====== Passage du texte

A l'origine du mouvement 15-M
Depuis le 15 mai (d'où le 15-M), les rangs des mécontents réunis devant la mairie de la capitale espagnole n'ont cessé de grossir. Et ce malgré l'interdiction émise par les autorités peu avant le scrutin. Etudiants, retraités, salariés, chômeurs... mais aussi protestataires contre l'impunité qui entoure encore les crimes du franquisme, comme le souligne le quotidien de gauche Publico. Quel sont les facteurs communs qui unissent cette mosaïque de manifestants?
Le chômage est le premier mot qui leur vient à la bouche. Avec un taux record de 21,29% de la population active, il touche même 41,27% des 20-24 ans et 27,24% des 25-29 ans, selon les chiffres de l'Institut national de statistiques espagnol. Le chômage est la préoccupation numéro un des Espagnols. Interrogés par le Centro de Investigaciones Sociologicas, ils sont 82,8% à le citer parmi les trois sujets qui les inquiètent le plus en avril dernier, loin devant la crise économique en général (47,3%, en recul).
"Réflexion en cours", "arrêtez de nous prendre pour des idiots", 'l'opium du peuple, très peu pour moi", lit-on sur les pancartes...

============

▶ _Détails du problème_
Prolongez le passage sur les origines du mouvement 15-M en reprenant juste après sa dernière phrase.

====== Extrait de données

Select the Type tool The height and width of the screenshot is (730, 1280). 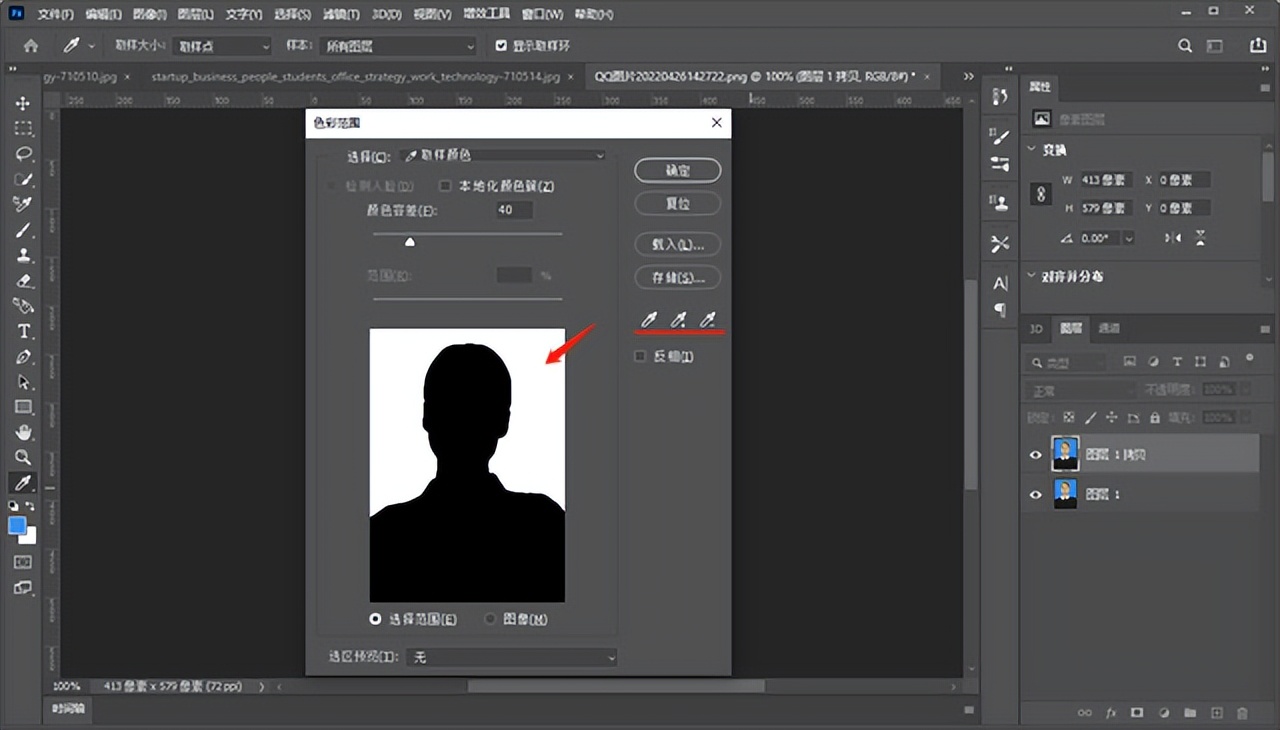coord(25,330)
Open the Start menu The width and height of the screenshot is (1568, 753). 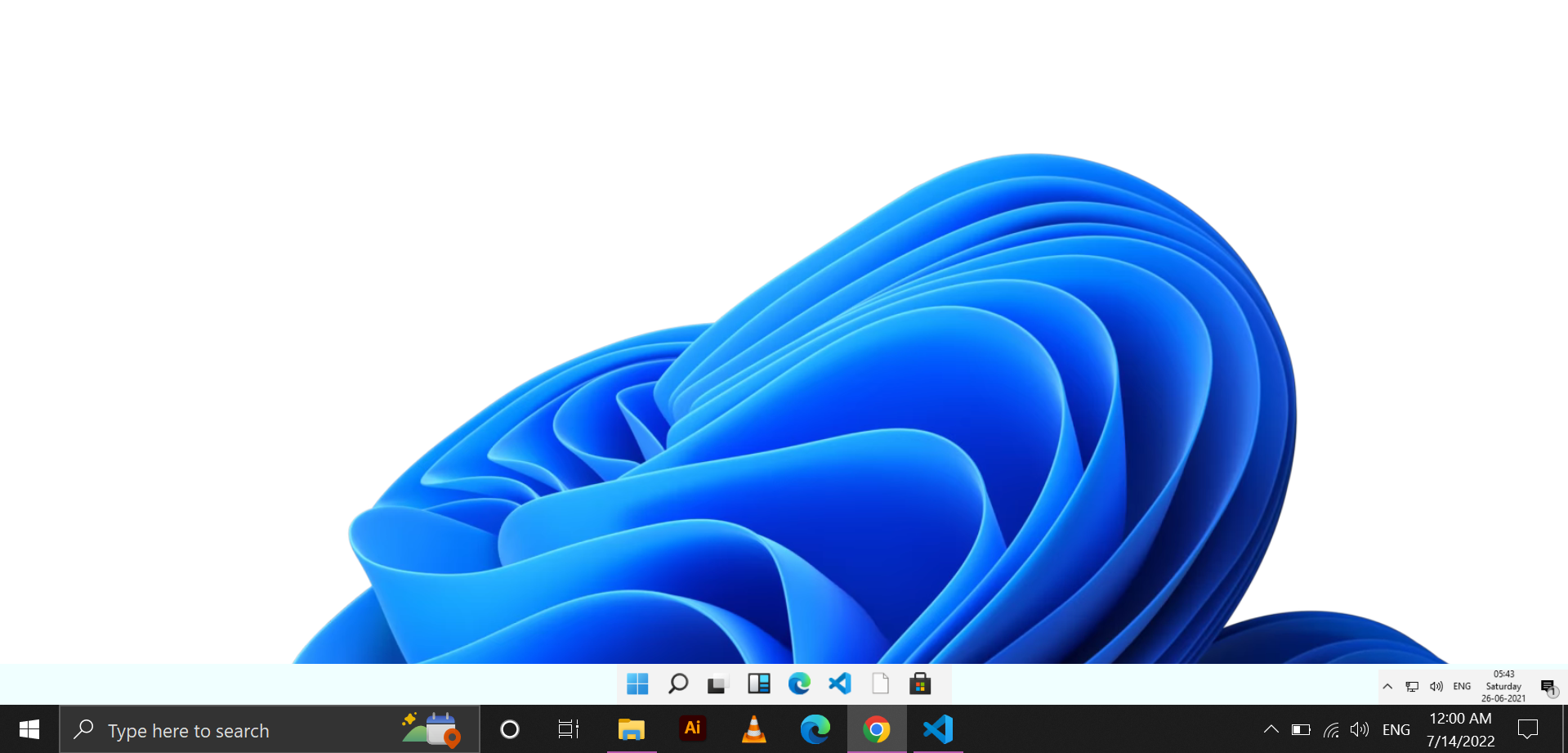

============

▶ _Résultat obtenu_
REUTERS/Sergio Perez
Après des années déjà difficiles, la frustration des jeunes diplômés explose. Car ceux qui réussissent à décrocher un emploi ne roulent pas sur l'or. Depuis quelques années déjà, on les surnomme les "mileuristas" ou "la génération des mille euros". Le quotidien El Pais dressait un portrait de cette catégorie sacrifiée, économique parlant, et contrainte de rester vivre dans le cocon familial bien au-delà de la barre des 28 ans d'un Tanguy "classique", en 2005.
Les résultats du Centro de Investigactions Sociologicas font apparaître un autre souci majeur des Espagnols: les partis politiques et le fonctionnement politique du pays, qui inquiètent 21,5% des sondés en avril dernier, un résultat en progression constante. La défiance envers les grands partis, le PSOE à gauche et le PP à droite, monte, tout comme la critique du système électoral espagnol, et notamment la Ley d'Hont qui favorise mathématiquement le bipartisme ou en tout cas les poids lourds de la vie politique nationale. Changer la loi électorale fait partie des objectifs affichés.
Qui a donné l'impulsion nécessaire?
Le terreau de l'indignation est là, qui a provoqué l'étincelle? Des précédents comme les révolutions arabes? "De Tahrir à Madrid, au monde, world revolution", proclamait vendredi dernier une grande banderole, osant le parallèle entre l'Egypte et l'Espagne. Dans les deux cas, une place est devenue l'épicentre de la révolte... Mais la comparaison s'arrête là, Zapatero n'est pas Moubarak!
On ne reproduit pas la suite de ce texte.